Can you please provide your environment details and a minimal code snippet to reproduce this situation?

My setup is somewhat similar to the tutorial here https://quaterion.qdrant.tech/tutorials/cars-tutorial.html. I am using triplet loss and the Adam optimizer to train a model that consists of a pretrained Resnet-34 encoder and a skip connection decoder.

I am running on a Debian Google Cloud instance with a Nvidia GPU. Python 3.9.0 is installed via Poetry.

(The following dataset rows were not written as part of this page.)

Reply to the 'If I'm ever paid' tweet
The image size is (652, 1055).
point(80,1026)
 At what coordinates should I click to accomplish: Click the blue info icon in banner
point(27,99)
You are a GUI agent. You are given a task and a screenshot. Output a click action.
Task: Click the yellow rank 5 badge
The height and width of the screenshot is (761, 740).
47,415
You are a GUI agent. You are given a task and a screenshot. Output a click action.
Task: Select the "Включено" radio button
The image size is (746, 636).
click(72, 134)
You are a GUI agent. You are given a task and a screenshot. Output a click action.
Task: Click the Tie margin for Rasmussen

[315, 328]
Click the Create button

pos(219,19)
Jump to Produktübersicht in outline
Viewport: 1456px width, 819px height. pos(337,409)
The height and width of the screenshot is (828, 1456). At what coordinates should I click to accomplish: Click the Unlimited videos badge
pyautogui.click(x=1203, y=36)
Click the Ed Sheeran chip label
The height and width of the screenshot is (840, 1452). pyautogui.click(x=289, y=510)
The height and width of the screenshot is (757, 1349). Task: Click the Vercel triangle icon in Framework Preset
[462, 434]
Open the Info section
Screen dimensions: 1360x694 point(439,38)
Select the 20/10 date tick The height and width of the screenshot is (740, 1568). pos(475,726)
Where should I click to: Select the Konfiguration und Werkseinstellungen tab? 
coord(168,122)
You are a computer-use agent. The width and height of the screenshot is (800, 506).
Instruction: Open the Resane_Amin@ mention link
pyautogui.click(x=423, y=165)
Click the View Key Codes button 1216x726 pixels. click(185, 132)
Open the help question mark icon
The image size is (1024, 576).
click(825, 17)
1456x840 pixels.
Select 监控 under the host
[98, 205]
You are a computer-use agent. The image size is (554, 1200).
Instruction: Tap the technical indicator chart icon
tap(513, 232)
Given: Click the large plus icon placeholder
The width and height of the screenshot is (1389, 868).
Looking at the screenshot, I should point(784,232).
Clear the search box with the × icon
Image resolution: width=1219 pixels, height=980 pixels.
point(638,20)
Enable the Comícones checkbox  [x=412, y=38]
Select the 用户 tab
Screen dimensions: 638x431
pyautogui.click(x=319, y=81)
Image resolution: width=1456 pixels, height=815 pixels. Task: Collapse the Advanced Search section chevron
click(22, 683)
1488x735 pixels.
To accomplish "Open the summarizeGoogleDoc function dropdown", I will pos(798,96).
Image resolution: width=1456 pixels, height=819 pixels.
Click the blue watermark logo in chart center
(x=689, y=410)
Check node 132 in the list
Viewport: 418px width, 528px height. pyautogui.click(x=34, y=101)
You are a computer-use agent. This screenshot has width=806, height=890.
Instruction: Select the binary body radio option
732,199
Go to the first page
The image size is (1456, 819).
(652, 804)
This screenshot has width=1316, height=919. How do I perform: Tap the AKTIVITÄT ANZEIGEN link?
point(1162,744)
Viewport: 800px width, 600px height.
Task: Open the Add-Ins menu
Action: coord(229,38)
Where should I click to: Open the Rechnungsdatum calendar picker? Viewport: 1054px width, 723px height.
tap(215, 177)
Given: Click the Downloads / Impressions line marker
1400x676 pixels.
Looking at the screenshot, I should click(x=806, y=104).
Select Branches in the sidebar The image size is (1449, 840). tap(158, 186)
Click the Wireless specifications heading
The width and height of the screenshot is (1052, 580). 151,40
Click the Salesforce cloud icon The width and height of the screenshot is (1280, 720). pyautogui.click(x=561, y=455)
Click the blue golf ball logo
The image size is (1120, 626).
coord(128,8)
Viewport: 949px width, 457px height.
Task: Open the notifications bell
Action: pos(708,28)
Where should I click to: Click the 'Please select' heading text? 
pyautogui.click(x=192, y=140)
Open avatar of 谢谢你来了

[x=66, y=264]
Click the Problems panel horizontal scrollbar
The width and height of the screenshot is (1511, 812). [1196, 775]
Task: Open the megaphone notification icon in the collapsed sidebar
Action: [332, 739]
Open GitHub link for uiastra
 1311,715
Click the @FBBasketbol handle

Any update on this @joein? Any more environment details I can provide?

Hi @andrewaf1,
It was not possible to reproduce the issue on my side. The provided error is expected when in-place operations used, but I can train other models with XBM. Currently, XBM has another issue because its memory usage gros exponentially (that will be fixed hopefully today), but it is not related to your case.

Could you please provide more details for me to try reproducing your case again?

  1. Can you train the same model without XBM?
  2. What is the source of pretrained Resnet34?
  3. Is it trainable or not?
  4. What are the exact arguments you pass to TripletLoss?
  5. Wat are the exact arguments you pass to XBMConfig?

Thanks.

So this error goes away when I switch from hard or semihard mining to all... am I misunderstanding when I can use xmb?

As for those details,

  1. Yes
  2. Torchvision, but it also occurs when I replaced it with a purely linear model with zero in-place operations.
  3. Yes, but it still happens when I set it to not trainable.
  4. mining is hard or semihard, margin=0.2, distance_metric_name=Distance.EUCLIDEAN
  5. buffer_size=256, start_iteration=1 (the later is to speed up testing, I have also tried the default value)

Hi @andrewaf1, thanks for the info you provided!
Now that I reproduced the bug, and it is when Euclidean distance is used in the context of XBM --I verified that XBM can be used with Cosine distance without problems. You may want to use XBM with Cosine distance while I'm fixing the bug and releasing a patch. You may also consider upgrade your Quaterion installation, as we merged the new semi-hard implementation that has a better memory allocation.

Hi @andrewaf1, the fix to this bug was released in v0.1.34. You can update your installation and start using it.

Awesome, thanks! Just started using it.